▶ Excerpted passage:
- - - - - - -
* Euro recovers on relief euro zone did not shrink in Q2
* Kiwi boosted by strong New Zealand retail sales
* Sterling hits 4-month low as rate hike bets pushed back
By Jemima Kelly
LONDON, Aug 14 (Reuters) - The euro recovered from near nine-month lows against the dollar on Thursday on relief that the euro zone as a whole did not shrink in the second quarter, despite a contraction in its biggest economy, Germany.
Though euro area growth stalled in April-June, missing modest expectations of 0.1 percent, the numbers provided some respite for the euro after the weaker than expected data from Germany and France. The latter has failed to produce any growth at all since the start of the year.
The final reading for euro area inflation of 0.4 percent in July on an annualised basis, though weak, was in line with expectations.
The euro hit a high of $1.3396 after the overall euro zone data, having fallen to $1.3348 after the German numbers, close to a nine-month low of $1.3333 touched last week.
“You did see a little bit of a down-move on the German and French data this morning but by the time you’d got to (the data for) the euro area as a whole ... the consensus had moved,” said Marvin Barth, European head of currency strategy at Barclays.
- - - - - - -
▶ Tasks for this exercise:
**A)** In the currency market report, what was the final annualised reading for euro area inflation in July?
**B)** Copy everything from "Though euro area" down to "line with expectations." in the currency market report, substituting "stagnated" for "stalled".
**C)** List every dollar price level for the euro that the currency market report gives.

▶ Excerpted records:
- - - - - - -
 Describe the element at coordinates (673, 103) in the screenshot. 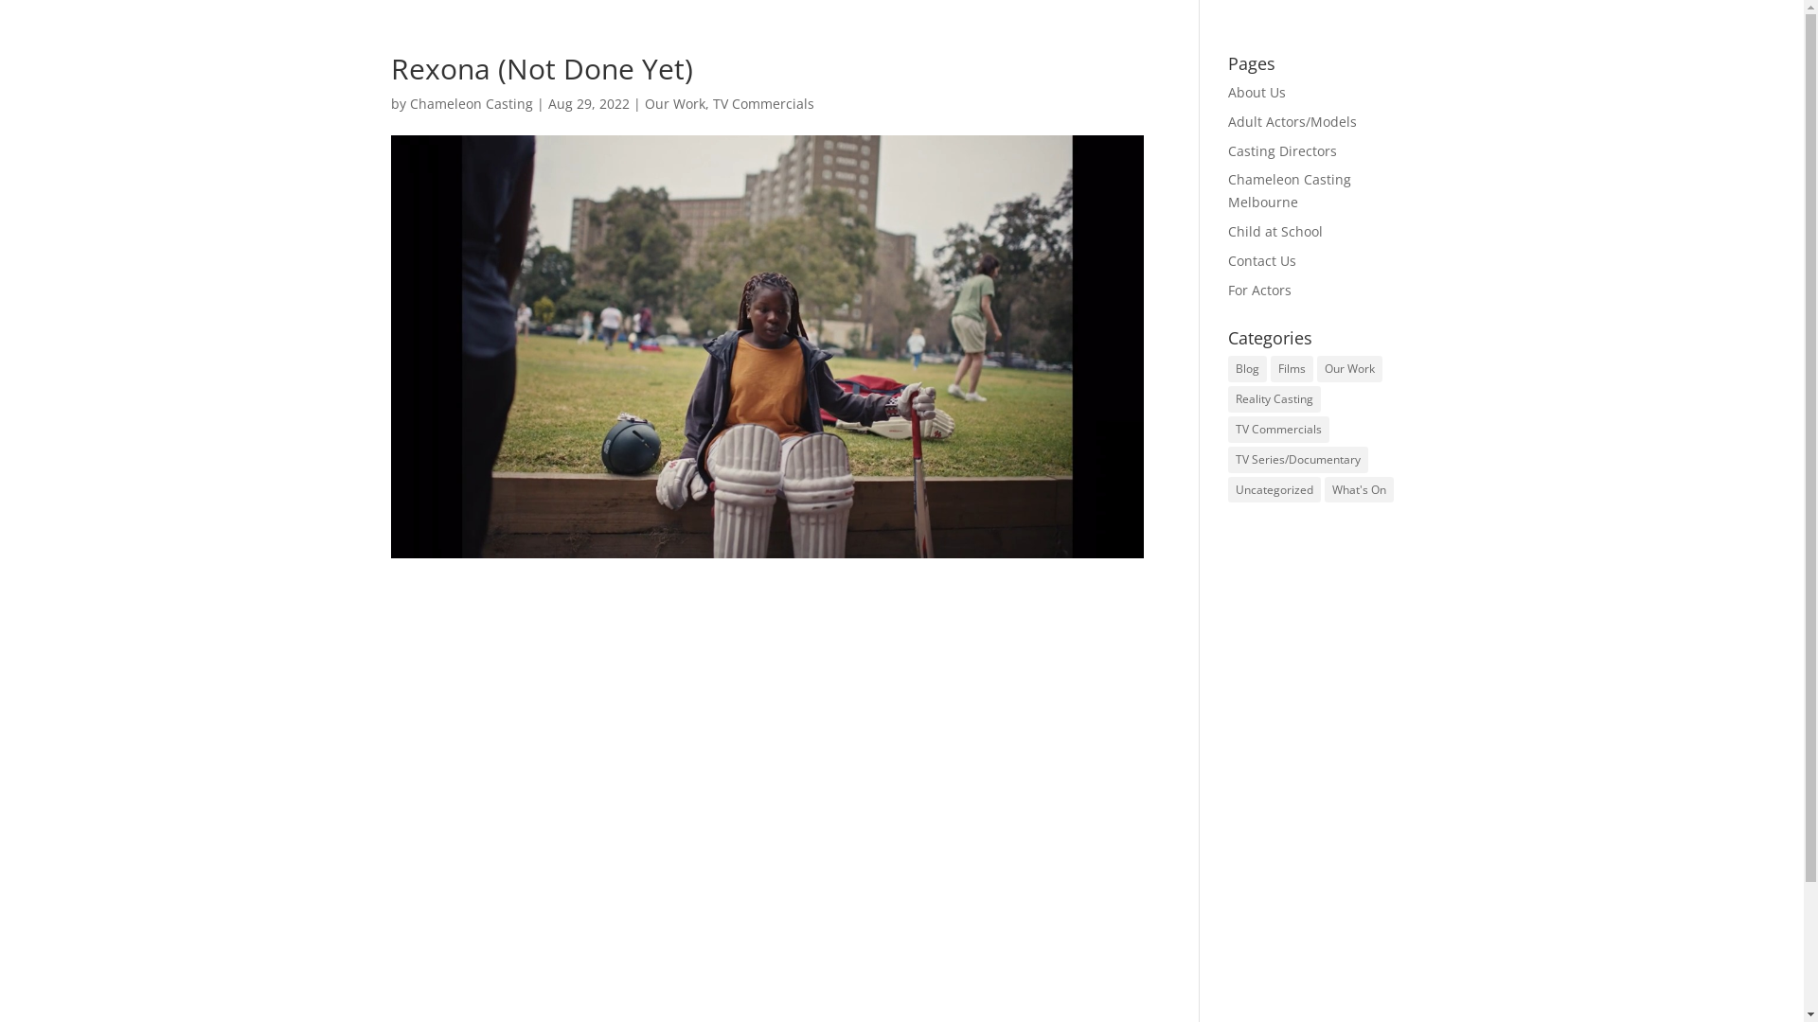

I see `'Our Work'` at that location.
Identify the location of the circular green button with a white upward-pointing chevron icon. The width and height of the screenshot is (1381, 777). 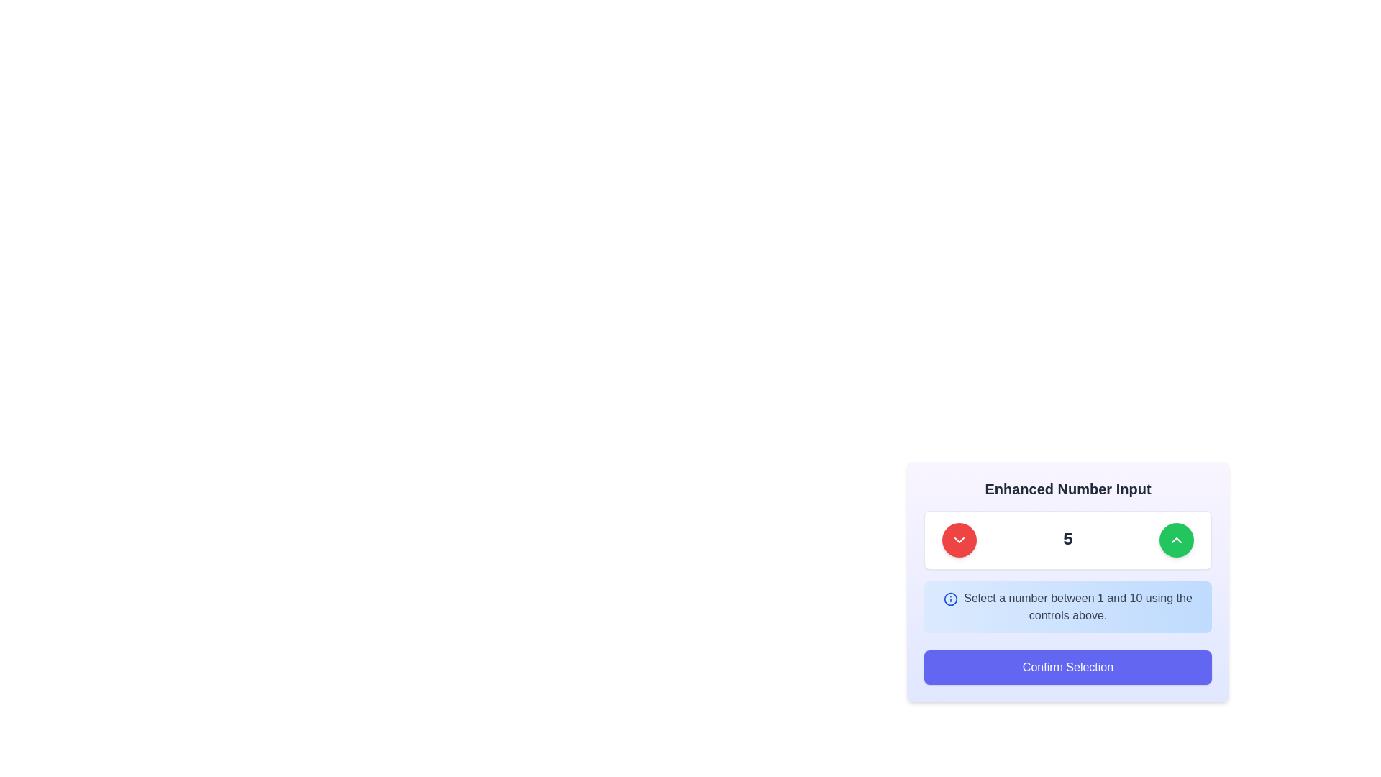
(1177, 540).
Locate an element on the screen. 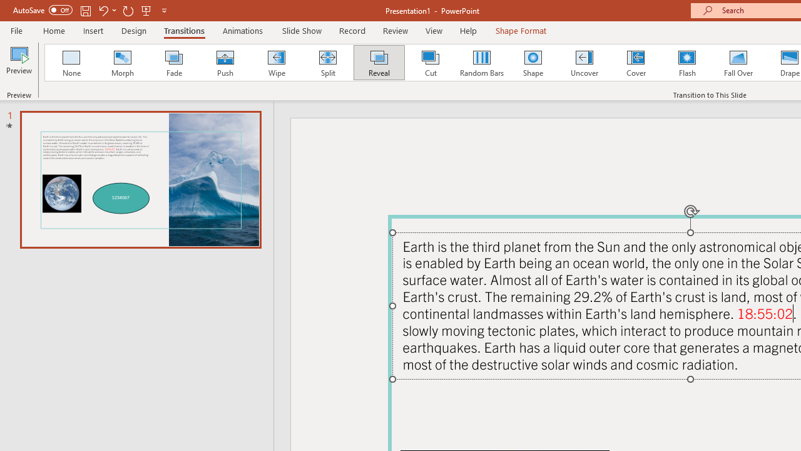  'Uncover' is located at coordinates (584, 63).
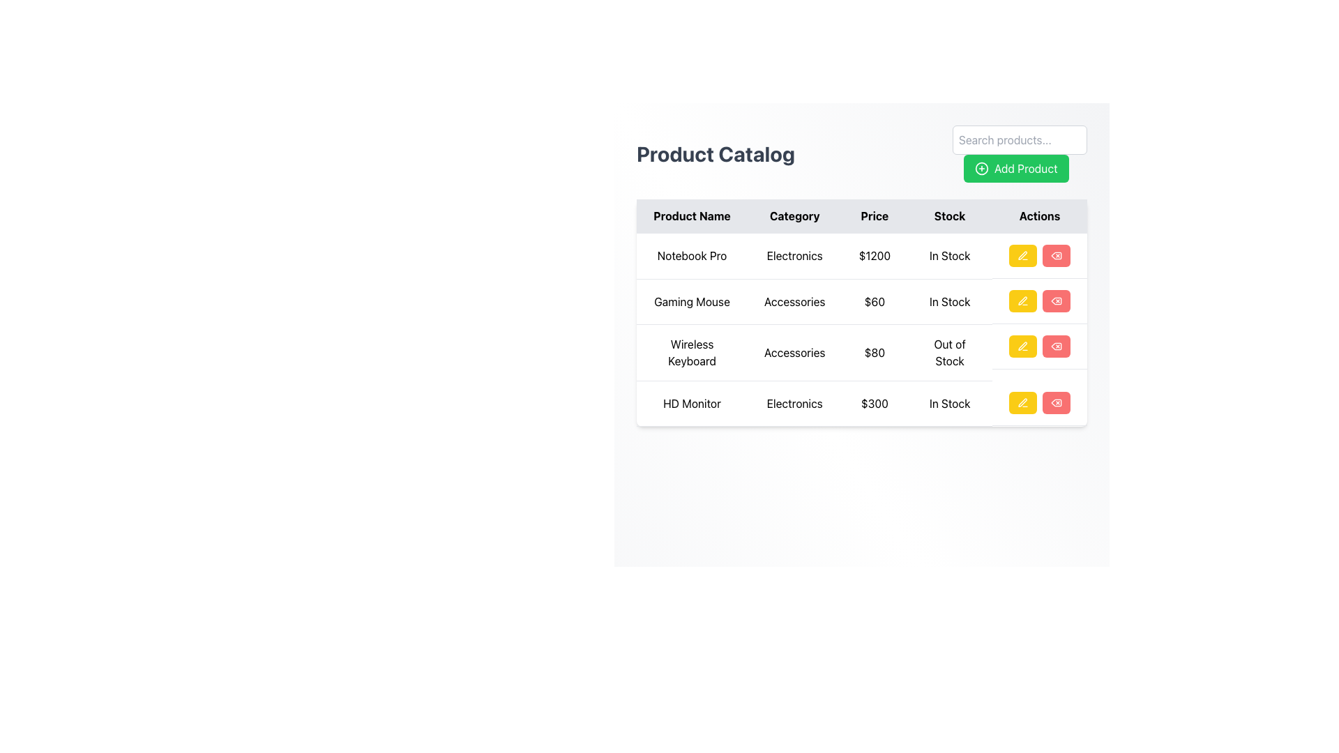  What do you see at coordinates (949, 403) in the screenshot?
I see `the Text Label indicating the availability status of the 'HD Monitor' product, located in the rightmost cell of the fourth row under the 'Stock' column` at bounding box center [949, 403].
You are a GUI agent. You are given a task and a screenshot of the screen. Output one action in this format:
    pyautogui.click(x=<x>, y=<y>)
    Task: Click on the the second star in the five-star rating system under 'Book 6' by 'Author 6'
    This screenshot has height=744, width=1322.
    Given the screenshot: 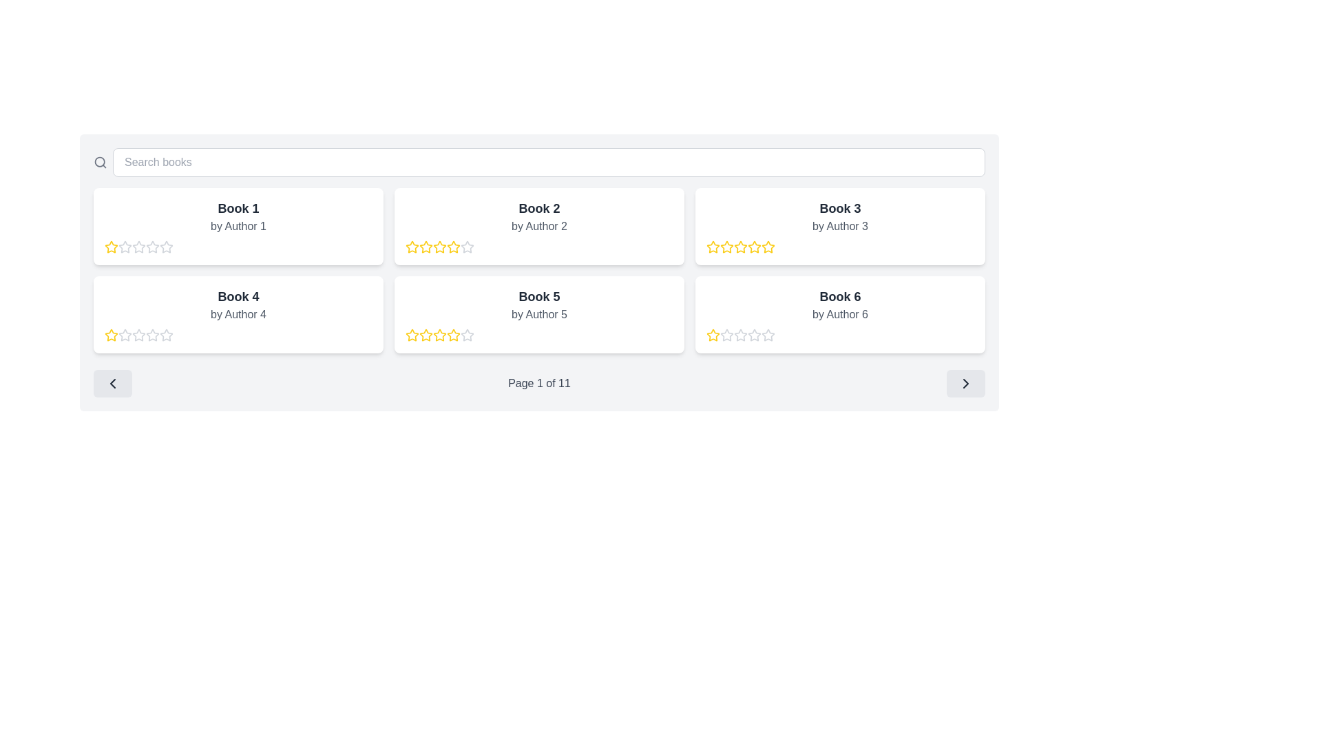 What is the action you would take?
    pyautogui.click(x=753, y=335)
    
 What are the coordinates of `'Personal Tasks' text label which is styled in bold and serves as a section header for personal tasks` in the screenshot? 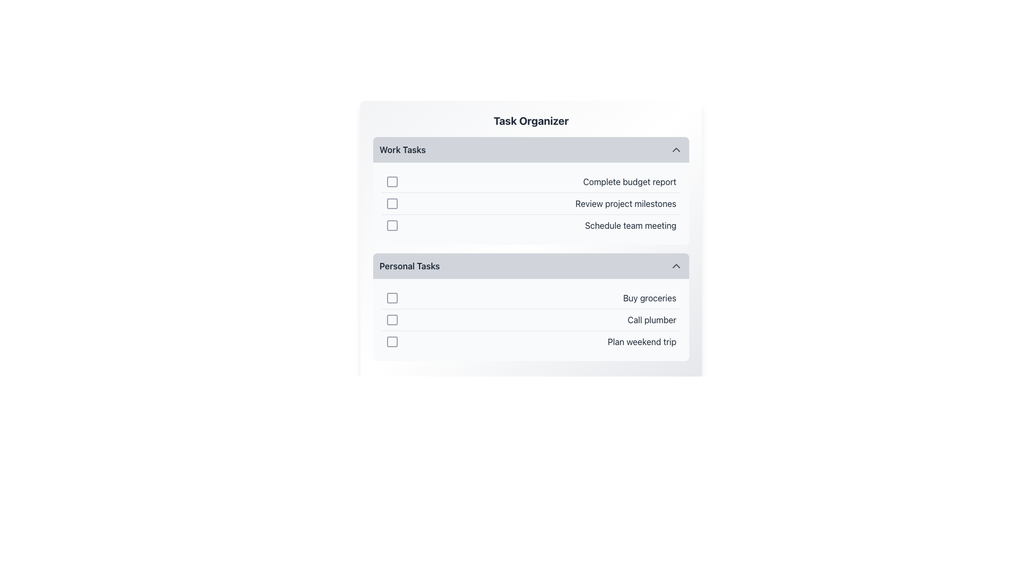 It's located at (409, 265).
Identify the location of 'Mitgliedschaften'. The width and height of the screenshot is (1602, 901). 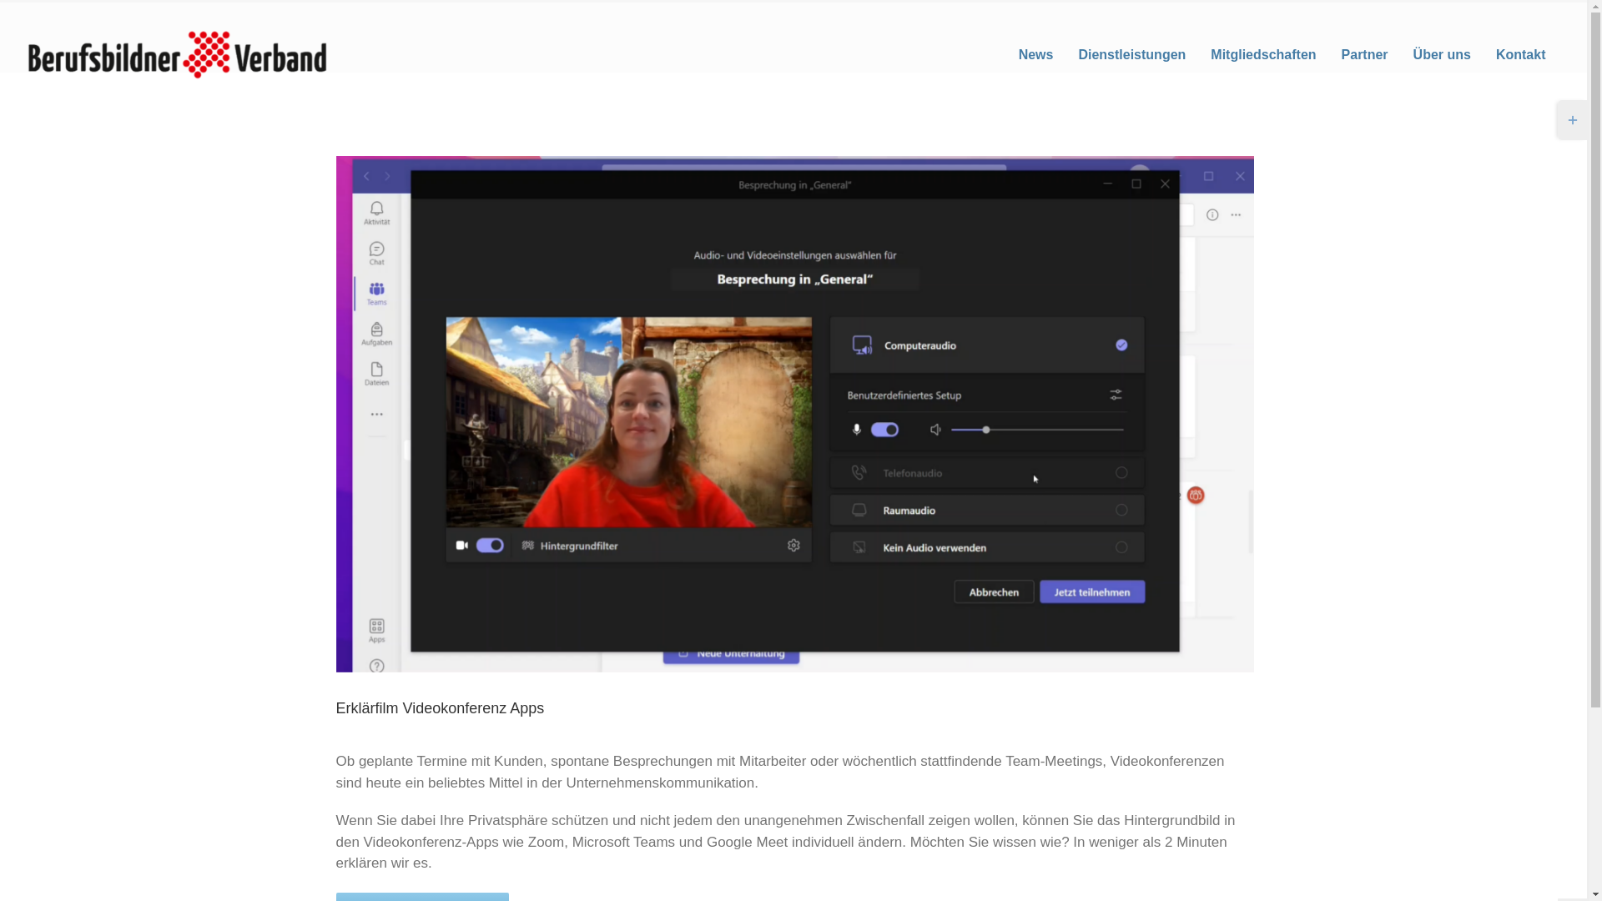
(1263, 53).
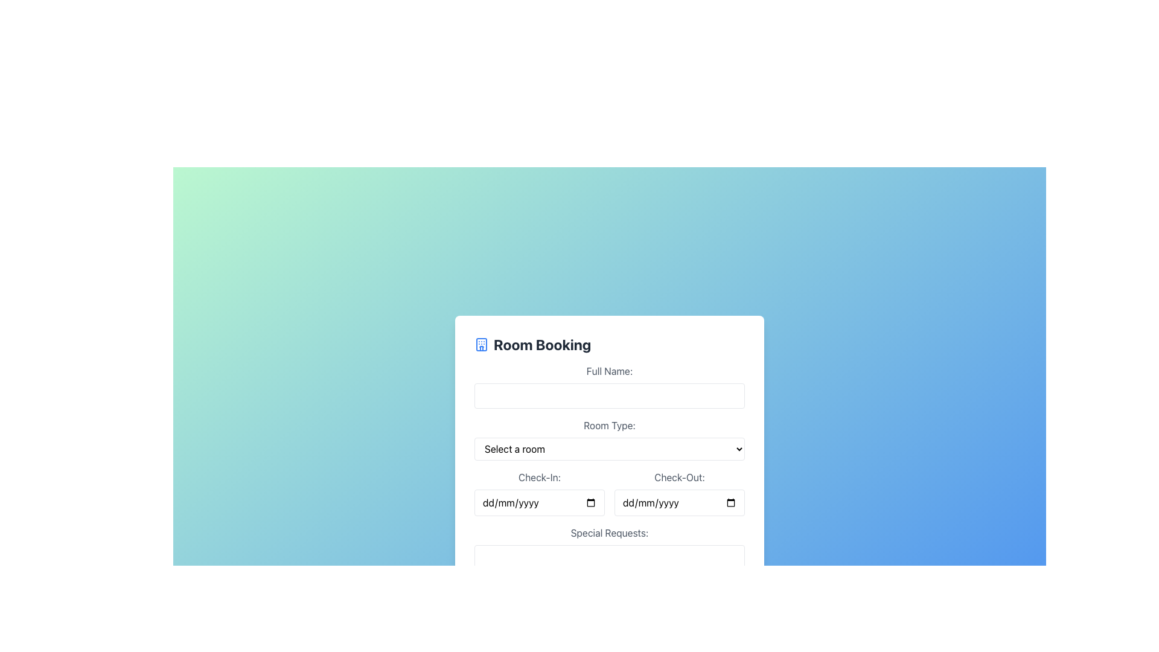 The height and width of the screenshot is (652, 1159). What do you see at coordinates (609, 493) in the screenshot?
I see `the 'Check-In:' date input field` at bounding box center [609, 493].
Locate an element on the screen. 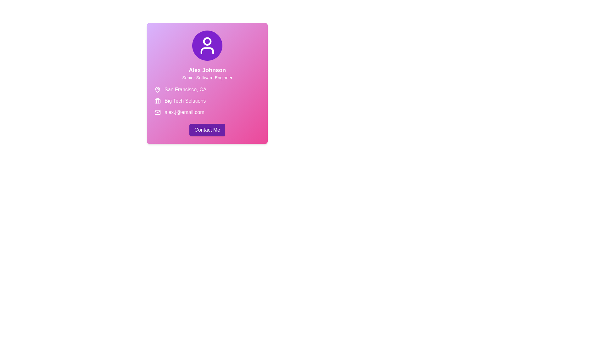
- - - - - - -
▶ Task-by-task outputs:
**A)** 0.4 percent

**B)**
Though euro area growth stagnated in April-June, missing modest expectations of 0.1 percent, the numbers provided some respite for the euro after the weaker than expected data from Germany and France. The latter has failed to produce any growth at all since the start of the year.
The final reading for euro area inflation of 0.4 percent in July on an annualised basis, though weak, was in line with expectations.

**C)** $1.3396, $1.3348, $1.3333